そして同時に勇未子の状態に嫌な予感を抱いた黄泉路は恐る恐る口を開く。
「まさかとは、本当にまさかとは思うんだけど、用件忘れたとかないよね?」
「……」
「おい……」
まさかである。目の前のこの女、用事を頼まれて人を呼びに来たらしいと辛うじて推察できるものの、その相手にいきなり勝負を仕掛けて内容を忘れるという単細胞もかくやというやらかしに、黄泉路は痛むはずのない身体で頭痛を感じてしまう。
このまま勇未子に内容を思い出してもらうのが先か、上に戻って誰かに話を聞くのが早いかと頭を捻っていると、訓練室の扉が開く。
換気はされているとはいえ、扉が開くことで廊下からのややひんやりとした空気が流れ込んでくれば、黄泉路も勇未子も自然と其方へと顔を向けた。
そこに居たのは互いによく知る茶髪の少年、朝軒廻だ。
こうしたタイミングで現れたという事はつまるところそういう事なのだろう。
「そろそろ時間なので迎えに来ました」
「ああ、うん。

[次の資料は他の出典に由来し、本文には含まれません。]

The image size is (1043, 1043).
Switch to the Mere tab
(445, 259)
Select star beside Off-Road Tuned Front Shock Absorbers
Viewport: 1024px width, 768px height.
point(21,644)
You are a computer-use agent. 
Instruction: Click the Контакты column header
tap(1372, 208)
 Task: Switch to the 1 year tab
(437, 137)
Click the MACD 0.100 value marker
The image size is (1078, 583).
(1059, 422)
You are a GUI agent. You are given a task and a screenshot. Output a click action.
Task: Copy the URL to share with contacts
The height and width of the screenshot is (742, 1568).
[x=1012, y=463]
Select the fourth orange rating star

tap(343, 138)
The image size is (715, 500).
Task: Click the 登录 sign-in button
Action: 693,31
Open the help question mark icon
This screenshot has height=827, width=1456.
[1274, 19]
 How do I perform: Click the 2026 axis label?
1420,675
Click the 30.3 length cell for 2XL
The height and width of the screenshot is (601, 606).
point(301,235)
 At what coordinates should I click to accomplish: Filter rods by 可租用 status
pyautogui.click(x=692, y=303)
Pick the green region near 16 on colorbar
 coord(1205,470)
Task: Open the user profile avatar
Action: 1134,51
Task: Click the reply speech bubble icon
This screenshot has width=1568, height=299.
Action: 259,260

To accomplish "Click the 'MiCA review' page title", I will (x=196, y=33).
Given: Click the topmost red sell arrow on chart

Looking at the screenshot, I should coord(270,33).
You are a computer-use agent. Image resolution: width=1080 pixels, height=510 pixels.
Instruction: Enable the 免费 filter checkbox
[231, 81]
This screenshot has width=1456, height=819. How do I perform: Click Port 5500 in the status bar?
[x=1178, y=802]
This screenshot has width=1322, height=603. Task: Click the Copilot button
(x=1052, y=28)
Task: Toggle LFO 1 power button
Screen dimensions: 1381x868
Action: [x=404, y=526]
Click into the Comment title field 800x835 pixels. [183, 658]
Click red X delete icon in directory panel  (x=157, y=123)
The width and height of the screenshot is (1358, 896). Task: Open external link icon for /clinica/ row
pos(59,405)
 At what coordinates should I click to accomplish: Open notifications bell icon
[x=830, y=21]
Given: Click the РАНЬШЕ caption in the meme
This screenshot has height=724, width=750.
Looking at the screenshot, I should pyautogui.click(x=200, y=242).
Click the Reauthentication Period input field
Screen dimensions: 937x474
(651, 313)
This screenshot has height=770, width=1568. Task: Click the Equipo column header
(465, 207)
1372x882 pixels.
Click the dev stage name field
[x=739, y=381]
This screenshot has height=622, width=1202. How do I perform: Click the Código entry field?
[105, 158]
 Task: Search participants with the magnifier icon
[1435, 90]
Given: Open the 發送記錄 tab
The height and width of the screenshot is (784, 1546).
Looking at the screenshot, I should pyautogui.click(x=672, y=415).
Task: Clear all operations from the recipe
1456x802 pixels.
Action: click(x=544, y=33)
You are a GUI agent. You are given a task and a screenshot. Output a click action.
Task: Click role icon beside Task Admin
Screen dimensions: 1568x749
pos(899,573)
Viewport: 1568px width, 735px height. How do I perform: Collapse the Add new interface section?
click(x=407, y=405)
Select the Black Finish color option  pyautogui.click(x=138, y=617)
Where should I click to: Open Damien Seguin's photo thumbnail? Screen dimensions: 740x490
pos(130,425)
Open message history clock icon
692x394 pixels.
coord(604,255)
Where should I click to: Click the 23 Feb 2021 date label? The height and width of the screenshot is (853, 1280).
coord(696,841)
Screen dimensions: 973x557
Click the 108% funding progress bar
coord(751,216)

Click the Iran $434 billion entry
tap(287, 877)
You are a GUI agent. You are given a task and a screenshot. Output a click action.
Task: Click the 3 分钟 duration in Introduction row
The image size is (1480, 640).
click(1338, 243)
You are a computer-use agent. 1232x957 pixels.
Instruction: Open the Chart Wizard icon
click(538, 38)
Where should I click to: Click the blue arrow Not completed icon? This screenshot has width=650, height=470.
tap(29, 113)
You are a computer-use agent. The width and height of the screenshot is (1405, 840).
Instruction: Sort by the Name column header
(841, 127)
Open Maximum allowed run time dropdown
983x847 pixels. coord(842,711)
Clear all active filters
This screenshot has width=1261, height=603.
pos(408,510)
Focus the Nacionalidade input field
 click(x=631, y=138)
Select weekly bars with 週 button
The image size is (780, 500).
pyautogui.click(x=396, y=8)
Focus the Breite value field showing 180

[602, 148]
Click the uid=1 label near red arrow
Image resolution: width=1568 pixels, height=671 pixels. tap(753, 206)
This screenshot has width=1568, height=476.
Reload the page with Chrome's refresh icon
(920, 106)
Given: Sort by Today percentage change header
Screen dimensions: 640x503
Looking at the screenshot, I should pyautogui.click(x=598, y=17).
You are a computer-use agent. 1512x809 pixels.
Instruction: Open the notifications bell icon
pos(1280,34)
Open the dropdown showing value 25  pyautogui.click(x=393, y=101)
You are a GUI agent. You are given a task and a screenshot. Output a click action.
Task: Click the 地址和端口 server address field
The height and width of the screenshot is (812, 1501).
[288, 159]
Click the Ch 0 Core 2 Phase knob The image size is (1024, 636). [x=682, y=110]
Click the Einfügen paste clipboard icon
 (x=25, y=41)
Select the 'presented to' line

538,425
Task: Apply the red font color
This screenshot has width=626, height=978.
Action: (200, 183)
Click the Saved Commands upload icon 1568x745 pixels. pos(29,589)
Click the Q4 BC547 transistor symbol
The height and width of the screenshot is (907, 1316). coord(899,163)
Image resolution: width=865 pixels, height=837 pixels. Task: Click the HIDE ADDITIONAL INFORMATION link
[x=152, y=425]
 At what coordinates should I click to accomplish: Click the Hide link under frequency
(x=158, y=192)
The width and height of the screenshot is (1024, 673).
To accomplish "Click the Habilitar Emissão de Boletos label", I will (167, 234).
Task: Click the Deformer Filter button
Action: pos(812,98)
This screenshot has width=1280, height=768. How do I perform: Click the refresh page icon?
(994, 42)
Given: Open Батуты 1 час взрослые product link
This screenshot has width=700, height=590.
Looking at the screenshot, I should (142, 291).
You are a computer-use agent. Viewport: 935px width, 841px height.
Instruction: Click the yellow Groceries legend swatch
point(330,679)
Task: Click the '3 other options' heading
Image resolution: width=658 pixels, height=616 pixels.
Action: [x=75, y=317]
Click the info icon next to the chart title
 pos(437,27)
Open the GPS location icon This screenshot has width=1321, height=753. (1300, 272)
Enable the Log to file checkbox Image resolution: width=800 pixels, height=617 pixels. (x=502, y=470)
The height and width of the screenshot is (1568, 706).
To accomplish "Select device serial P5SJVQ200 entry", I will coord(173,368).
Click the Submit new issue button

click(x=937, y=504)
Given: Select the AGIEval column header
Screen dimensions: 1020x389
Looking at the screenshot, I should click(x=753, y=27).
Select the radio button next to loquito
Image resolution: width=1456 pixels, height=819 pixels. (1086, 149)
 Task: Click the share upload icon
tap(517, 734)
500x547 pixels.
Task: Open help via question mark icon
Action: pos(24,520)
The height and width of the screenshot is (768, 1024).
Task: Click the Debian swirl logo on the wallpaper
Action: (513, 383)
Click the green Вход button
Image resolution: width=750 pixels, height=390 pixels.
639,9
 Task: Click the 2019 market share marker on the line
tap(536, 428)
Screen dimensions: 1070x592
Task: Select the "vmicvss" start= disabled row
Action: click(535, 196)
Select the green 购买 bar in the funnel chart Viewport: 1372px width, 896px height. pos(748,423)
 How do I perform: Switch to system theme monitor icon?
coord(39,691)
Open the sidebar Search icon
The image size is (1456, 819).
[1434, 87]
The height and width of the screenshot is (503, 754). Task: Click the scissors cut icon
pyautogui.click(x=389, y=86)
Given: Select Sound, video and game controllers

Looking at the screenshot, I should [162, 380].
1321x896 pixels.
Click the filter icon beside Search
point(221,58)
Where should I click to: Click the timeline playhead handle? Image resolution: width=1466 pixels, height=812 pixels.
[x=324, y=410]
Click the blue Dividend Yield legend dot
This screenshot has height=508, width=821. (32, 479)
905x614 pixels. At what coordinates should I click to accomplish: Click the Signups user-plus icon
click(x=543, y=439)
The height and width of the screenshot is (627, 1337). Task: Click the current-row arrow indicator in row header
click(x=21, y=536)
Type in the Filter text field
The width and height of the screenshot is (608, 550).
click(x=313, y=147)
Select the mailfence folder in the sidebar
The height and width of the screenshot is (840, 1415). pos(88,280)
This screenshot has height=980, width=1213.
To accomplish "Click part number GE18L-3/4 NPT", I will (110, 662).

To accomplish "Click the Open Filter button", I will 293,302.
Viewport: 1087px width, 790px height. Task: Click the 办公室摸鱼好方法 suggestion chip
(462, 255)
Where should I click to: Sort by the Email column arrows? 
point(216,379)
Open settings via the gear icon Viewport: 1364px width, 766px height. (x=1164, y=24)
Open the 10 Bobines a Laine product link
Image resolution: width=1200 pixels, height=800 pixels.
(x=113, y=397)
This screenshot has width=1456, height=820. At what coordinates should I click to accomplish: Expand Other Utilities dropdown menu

ありがとう。どうしたらいいと思う?」
あえて主語を抜いて、視線だけでちらりと勇未子を示した黄泉路に、廻は一瞬微妙な顔を浮かべて小さく首を振る。
「……放置で良いと思いますよ」
「おいおい、あたしも連れてけよ」
「兄さんを呼んでくるように頼んだ結果、殴り合いに発展するのはまだいいとして、用件を忘れるかどうかは半々だったんですよね……」
どっちに転んでも良いように終わる時間を見計らって来たのだという廻に、黄泉路は今度こそ呆れた視線を隠しもせず勇未子を見やる。
確かにこれは放置で良いかも知れない。そう思った黄泉路であった。
「行こうか」
「はい」
互いに小さく頷き、部屋の入口で待機している廻の方に黄泉路が歩み始めれば、本気で放置される流れだと察した勇未子が声を上げる。
「ちょ、おい待てよ! あたしが悪かった、用事忘れたのは謝るから連れてけ!!」
声を張る気力は回復した物の、立ち上がる気力までは確保できていない勇未子の様子に、黄泉路は大きく深いため息を吐きながらも踵を返して勇未子を担ぎ上げ、今度こそ部屋を後にするのであった。